Author’s brief introduction

CAI Xianghua China Merchants Bank Credit Card Center technology Manager GOPS gold medal lecturer

First of all, I would like to share a sentence with you:

We didn’t do anything wrong, but somehow we’ve lost. 

                                        Stephen Elop (Nokia CEO)

The word VUCA has been mentioned in several posts in the high performance operations community. These are uncertain times, with uncertainty, variability, complexity, ambiguity, and our needs are becoming more and more ambiguous. Previous development used a waterfall model, where a delivery could take months and requirements were fixed. But now with more and more competitors and more and more new demands, we have a lot of uncertainty. For example, when a group business model like Pinduoduo is launched, the business wants to deliver requirements in a matter of weeks.

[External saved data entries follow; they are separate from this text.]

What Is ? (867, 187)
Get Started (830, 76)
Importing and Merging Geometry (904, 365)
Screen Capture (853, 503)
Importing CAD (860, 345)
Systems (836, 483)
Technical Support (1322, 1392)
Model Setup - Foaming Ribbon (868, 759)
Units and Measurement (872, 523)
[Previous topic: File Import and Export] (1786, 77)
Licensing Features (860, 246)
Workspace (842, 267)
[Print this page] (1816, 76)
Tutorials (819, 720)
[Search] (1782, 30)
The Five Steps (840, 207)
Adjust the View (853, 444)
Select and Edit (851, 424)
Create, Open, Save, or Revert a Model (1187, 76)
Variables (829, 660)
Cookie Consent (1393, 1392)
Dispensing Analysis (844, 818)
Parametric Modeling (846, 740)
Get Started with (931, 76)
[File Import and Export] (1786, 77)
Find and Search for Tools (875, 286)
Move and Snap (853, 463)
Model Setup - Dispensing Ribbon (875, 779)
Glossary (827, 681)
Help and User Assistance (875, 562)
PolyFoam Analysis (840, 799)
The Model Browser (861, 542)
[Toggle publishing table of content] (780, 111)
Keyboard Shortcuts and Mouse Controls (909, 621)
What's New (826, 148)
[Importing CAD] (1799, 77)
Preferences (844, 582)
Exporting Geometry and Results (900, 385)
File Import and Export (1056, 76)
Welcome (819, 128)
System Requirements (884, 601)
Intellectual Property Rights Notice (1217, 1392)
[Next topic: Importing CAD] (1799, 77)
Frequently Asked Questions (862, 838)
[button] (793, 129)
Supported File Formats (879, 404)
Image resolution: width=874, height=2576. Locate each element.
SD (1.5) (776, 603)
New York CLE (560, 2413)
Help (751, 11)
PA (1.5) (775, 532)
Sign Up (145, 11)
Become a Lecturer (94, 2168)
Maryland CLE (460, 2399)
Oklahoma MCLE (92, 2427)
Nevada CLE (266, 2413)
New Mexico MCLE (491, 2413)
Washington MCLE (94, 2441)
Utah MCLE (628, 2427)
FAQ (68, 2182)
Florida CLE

Therefore, the constant changes brought about by VUCA pose a great challenge to the underlying monitoring system, including the challenge of the technology stack, including the challenge of the professional ability of the personnel. So in many cases, the changes that VUCA brings also mean uncertain challenges.

1. Fintech challenges

What do you think is the top priority of operations?

On the surface, operation and maintenance is a consuming department, consuming a lot of money and resources, so for us, the first priority of operation and maintenance is to stop losses. The only way to avoid unnecessary losses is to ensure high availability of online systems and service stability.

Downtime is costing businesses every minute of Downtime, according to a consultancy. For the financial sector, especially banks, the numbers tend to be much higher.

So the changes brought about by VUCA have brought us a lot of trouble.

The biggest problem is infrastructure expansion: the capacity of the infrastructure grows exponentially.

The second problem is the introduction of new technologies and products: banks tend to use smaller machines, but now we have more and more virtualization, big data platforms. Some enterprises will go to IOE and introduce some domestic brands such as Huawei and Inspur. There are compatibility and stability issues from time to time when forming a virtualized cluster. How to monitor these new products and how to find potential problems is also a big challenge for our operation and maintenance personnel.

Thirdly, the depth of personnel technology stack is becoming more and more demanding. When I first entered the IT industry, I was a system administrator who could only play with Windows server. Now, in addition to Windows, I also need to be proficient in Linux, virtualization, storage technology, server hardware and software, Python scripting language, in addition to some algorithms, security, DevOps, Scrum agility and other technologies. With the continuous innovation of technology in IT industry, the depth of the technical stack of personnel is also increasing, which can be seen from the salary price of the current recruitment positions and the ability requirements of the interviewees.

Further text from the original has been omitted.